Chicken Yakisoba is a 30-minute one-pan meal perfect for busy weeknights! Loaded with flavorful chicken and tender-crisp veggies, this noodle stir-fry is hearty, delicious, and sure to be a family favorite!

Although I love to cook and enjoy creating scrumptious things in the kitchen, there are days when I just can’t don’t want to be bothered with preparing a complicated meal. Thank goodness for simple one-pan dishes like this chicken yakisoba, I can keep G deliciously fed without a lot of effort. 🙂

What is yakisoba

Yakisoba is a popular Japanese street food traditionally cooked on cast iron griddles called teppan and commonly sold in convenience stores, food stalls, and local festivals across Japan.

It’s a delicious stir-fry made with fresh wheat noodles and bite-sized pork, chicken, or seafood, and vegetables tossed in a sweet and savory sauce.
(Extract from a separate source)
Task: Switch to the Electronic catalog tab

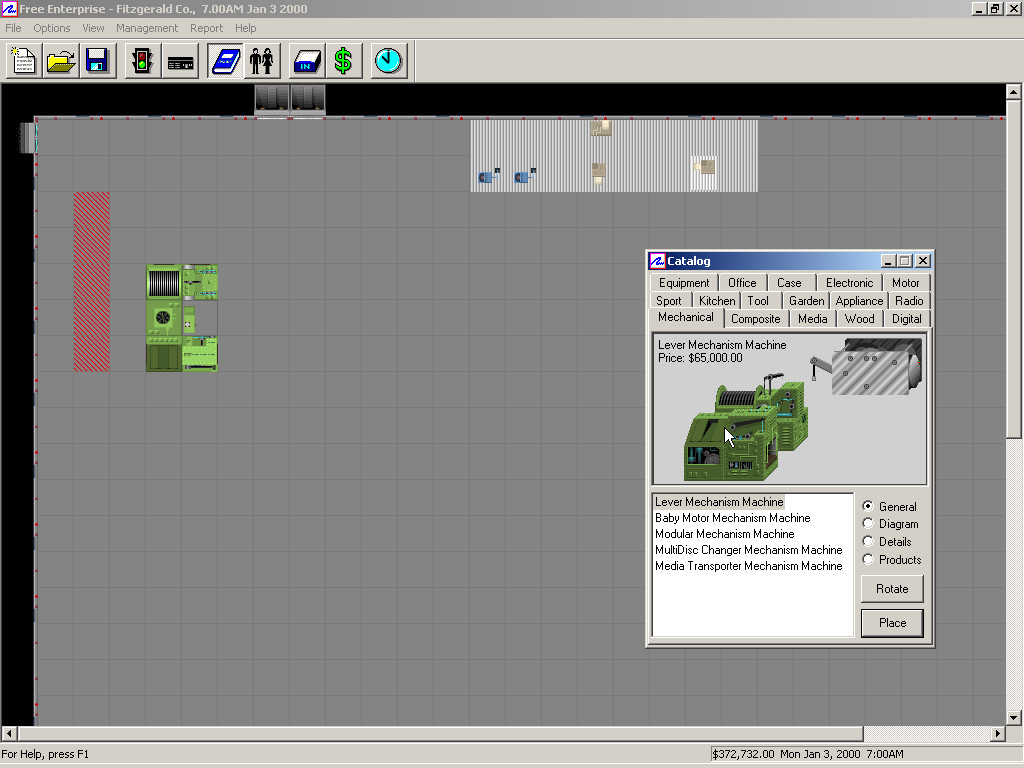Action: [849, 283]
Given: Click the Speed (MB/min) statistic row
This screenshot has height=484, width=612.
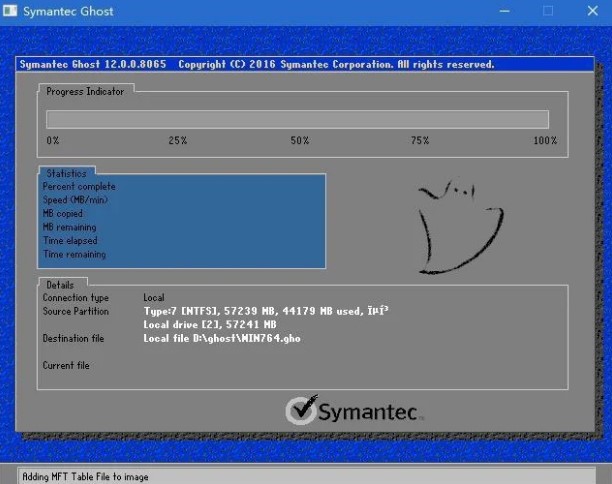Looking at the screenshot, I should pos(75,200).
The completed dish is then topped with nori, red pickled ginger, bonito fish flakes, or mayonnaise before serving.

Like most stir-fries, it is the perfect use for whatever bits and pieces of meat and vegetables you have on hand. I used chicken breast, cabbage, and carrots in this recipe but sliced beef, pork belly, ground pork, sausages, shrimp, squid, shitake mushrooms, bean sprouts, and scallions are also common additions.

Cooking tips

  • This is a quick dish so have everything prepped and ready to go before starting with the stir-fry. Cut ingredients in uniform bite-size to ensure fast and even cooking.
  • The brand of fresh noodles I buy recommends loosening the noodles by warming in the microwave for about 1 minute or rinsing briefly in hot water.  Please check your noodle package for directions.
  • Yakisoba noodles usually come with their special sauce. You can use that or make your own following the recipe below. If you can’t find fresh yakisoba noodles, substitute ramen noodles.

  • Yakisoba literally means “grilled noodles” as the dish is usually cooked on a teppanyaki griddle. If you don’t have one at home, use a wide skillet with enough contact surface to allow the noodles, meat, and vegetables to caramelize nicely.
  • Cook on medium-high heat. You want the noodles to slightly sear and not turn mushy in the steam.

How to serve

  • Serve yakisoba on a plate as a main dish or side dish. Garnish with red pickled ginger, Japanese mayo, and/or dried bonito flakes.
  • Another popular way to enjoy the noodles is as a yaki-soba pan. Pile the noodles on a split bun, top with mayonnaise, and enjoy like a hot dog!
  • To store leftovers, transfer to a covered container and refrigerate for up to 3 days.
  • Reheat in the microwave at 1 to 2-minute intervals or until completely warmed through, stirring after each interval.